Pour l’IA à « risque limité », le projet ne prévoit pas d’intervention « car ces systèmes ne représentent qu’un risque minime, voire nul, pour les droits ou la sécurité des citoyens ».
Une réglementation sur les exceptions
La réglementation ne vise pas les usages les plus communs de l’IA. La Commission souligne elle-même que « la grande majorité des systèmes d’IA relèvent de cette catégorie [des risques limités] ».
« À l’épreuve du temps [N.D.R. comprendre “suffisamment générales”] et propices à l’innovation, nos règles s’appliqueront lorsque c’est strictement nécessaire : quand la sécurité et les droits fondamentaux des citoyens de l’Union sont en jeu », insiste bien Margrethe Vestager.
En faisant des distinguos, ces règles se veulent « proportionnées et souples » et ne sont prévues que pour faire face aux « risques spécifiques ».
Mais bien que « souples et proportionnées », ces normes se revendiquent aussi comme « les plus strictes au monde ».
En parallèle de sa proposition sur l’IA, la Commission a complété son « paquet législatif » par un second projet de règlement, très lié, mais séparé, sur les machines et les équipements.
L’IA étant de plus en plus embarquée dans les appareils – aussi bien grand public qu’industriels – la Commission propose de remplacer l’ancienne directive « Machines » qui date de 2009 par un nouveau règlement qui « garantira une intégration sûre des systèmes d’IA dans ces machines ». Mais avant d’être effectif, ce second règlement devra, lui aussi, suivre la procédure législative classique.
Une stratégie sur deux jambes
La Commission ne veut cependant pas que son (double) cadre légal soit un frein au développement de ces technologies en Europe. D’autant plus que l’IA est au cœur du « Programme pour une Europe numérique », validé par le Conseil en décembre 2020, avec deux milliards d’euros d’investissements prévus à la clef.
La Commission rappelle au passage que les institutions du Vieux Continent financent également quarante projets au travers du plan Horizon Europe – dont le plus doté (20 millions €) est AI4EU, un consortium créé pour construire la « European Artificial Intelligence On-Demand Platform » dont le but est de faciliter la collaboration entre tous les acteurs européens de l’IA (scientifiques, entrepreneurs, PME, industries, financement, citoyens).
« Les propositions présentées visent [aussi] à conforter la position de l’Europe en tant que pôle mondial d’excellence dans le domaine de l’IA, du laboratoire au marché, à faire en sorte que, en Europe, l’IA respecte nos valeurs et nos règles et à exploiter son potentiel à des fins industrielles », souligne le commissaire chargé du marché intérieur, Thierry Breton.
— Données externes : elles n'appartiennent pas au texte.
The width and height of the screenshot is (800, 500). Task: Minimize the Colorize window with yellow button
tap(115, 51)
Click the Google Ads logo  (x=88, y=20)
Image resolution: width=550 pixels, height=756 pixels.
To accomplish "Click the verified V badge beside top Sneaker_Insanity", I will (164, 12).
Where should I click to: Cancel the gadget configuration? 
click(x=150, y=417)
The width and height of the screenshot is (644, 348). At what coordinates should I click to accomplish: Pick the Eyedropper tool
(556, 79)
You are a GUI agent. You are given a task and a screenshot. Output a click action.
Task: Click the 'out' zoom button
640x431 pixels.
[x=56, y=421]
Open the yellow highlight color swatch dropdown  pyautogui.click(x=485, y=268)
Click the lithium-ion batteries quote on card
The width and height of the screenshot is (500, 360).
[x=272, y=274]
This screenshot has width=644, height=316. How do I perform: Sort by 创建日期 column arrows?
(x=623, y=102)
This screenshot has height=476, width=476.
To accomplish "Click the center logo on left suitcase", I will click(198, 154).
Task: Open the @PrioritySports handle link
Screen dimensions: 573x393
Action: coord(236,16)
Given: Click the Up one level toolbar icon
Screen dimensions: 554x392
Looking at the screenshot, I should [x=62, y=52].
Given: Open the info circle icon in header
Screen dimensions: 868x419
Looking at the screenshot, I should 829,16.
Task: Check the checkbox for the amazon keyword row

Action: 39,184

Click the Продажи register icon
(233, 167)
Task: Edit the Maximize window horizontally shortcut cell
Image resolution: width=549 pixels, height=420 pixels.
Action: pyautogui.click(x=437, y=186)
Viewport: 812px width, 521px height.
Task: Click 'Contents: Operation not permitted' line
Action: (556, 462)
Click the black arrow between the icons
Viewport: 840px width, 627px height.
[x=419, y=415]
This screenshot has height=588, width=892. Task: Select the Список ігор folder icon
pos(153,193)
Le deuxième pilier du projet global – en parallèle des réglementations – passe par la refonte du « Plan coordonné avec les États membres » de 2018. Ce plan en faveur du développement de ces technologies décrit les (ré)orientations et les investissements, au niveau des États, nécessaires « pour renforcer la position de premier plan de l’Europe » dans l’IA.
Comme son nom l’indique, le plan contient des mesures de « coordination ». Il repose sur des recommandations, mais n’a pas de force juridique contraignante.
Un plan coordonné de développement de l’IA « totalement actualisé »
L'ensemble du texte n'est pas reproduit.